En France, l’action d’Anne Ribes est remarquable. Les travaux des Menninger, ces psychiatres du Kansas, aux États-Unis, qui ont ouvert la voie, sont cruciaux.
Allez-vous créer un jardin thérapeutique dans votre hôpital ?
J’espère bien que l’on pourra le faire. L’aspect pratique, c’est Anne Ribes qui s’en occupera. Si j’en juge l’intérêt des télévisions, des journaux et des magazines, l’écho de ce livre est considérable. Cela m’aidera peut-être à accélérer les choses. Le but pour nous sera de réaliser par ce biais un travail trans-générationnel pour soigner les troubles mentaux, la perte d’autonomie, les maladies dégénératives.
La prise en compte des éléments naturels dans la conception des hôpitaux modernes est-elle suffisante à vos yeux?

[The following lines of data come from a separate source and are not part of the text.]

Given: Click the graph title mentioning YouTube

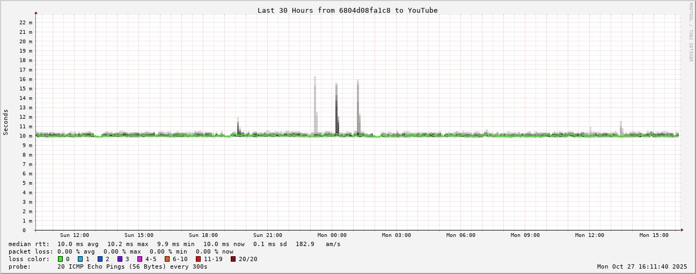Looking at the screenshot, I should tap(347, 10).
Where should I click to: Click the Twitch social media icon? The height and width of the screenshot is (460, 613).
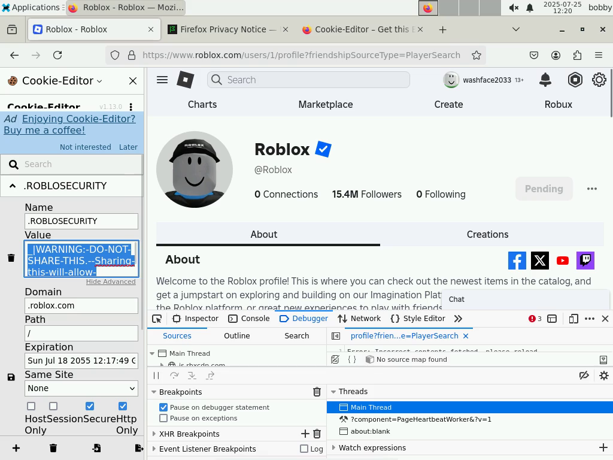pos(585,260)
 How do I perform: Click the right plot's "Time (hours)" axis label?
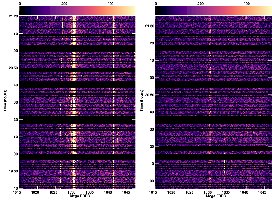pyautogui.click(x=142, y=101)
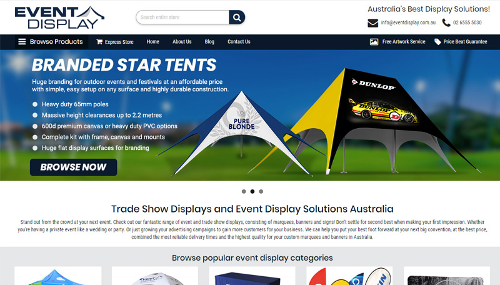This screenshot has width=500, height=285.
Task: Open the blue marquee category thumbnail
Action: [58, 276]
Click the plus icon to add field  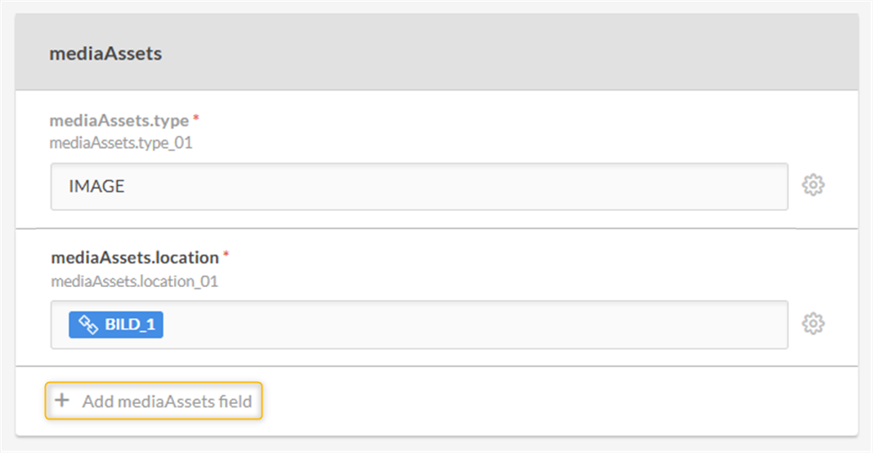(61, 401)
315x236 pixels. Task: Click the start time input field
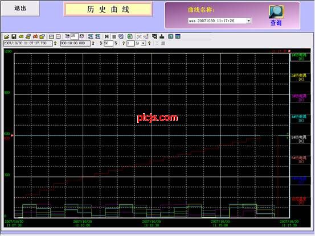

Les architectes et les urbanistes y tiennent mais nous n’avons pas forcément les personnels pour le faire durablement. Le fait d’avoir un jardinier à disposition faciliterait la création de jardins thérapeutiques. Or, le plus souvent, ce sont des entreprises privées qui se chargent de l’entretien. C’est dommage. Cela n’empêcherait pas d’envisager des interventions extérieures, de jardiniers, pépiniéristes ou paysagistes, qui donneraient des conseils de plantation ou de travail de la terre ? Serait-ce vraiment insupportable financièrement ? Je ne crois pas. La présence de la nature dans les hôpitaux est indispensable. Il est notamment prouvé qu’un patient psychiatrique dont la fenêtre donne sur un jardin ou des fleurs a moins besoin d’antalgiques qu’un malade ayant un parking ou du béton pour horizon.»
Quel regard les médecins travaillant à vos côtés portent-ils sur cette discipline ?
Dans l’ensemble, ils approuvent mais ne veulent pas s’en occuper faute de temps. Ils ne souhaitent pas non plus être formés. Ce sont donc les infirmières et les aides-soignantes qui s’occupent des petits espaces verts thérapeutiques que nous avons bâtis. Est-ce vraiment de leur faute ? C’est le cadet des soucis du ministère de la Santé. Pourtant, je suis persuadé que cela constitue, en partie, une réponse au problème du Médiator. On le voit bien sur le Net, notamment, les gens attendent des médecins qu’ils prescrivent autre chose – des infusions, des pratiques sportives – que des médicaments traditionnels.
Denis Richard, « Quand jardiner soigne », Delachaux & Niestlé, 192 p.,19 euros.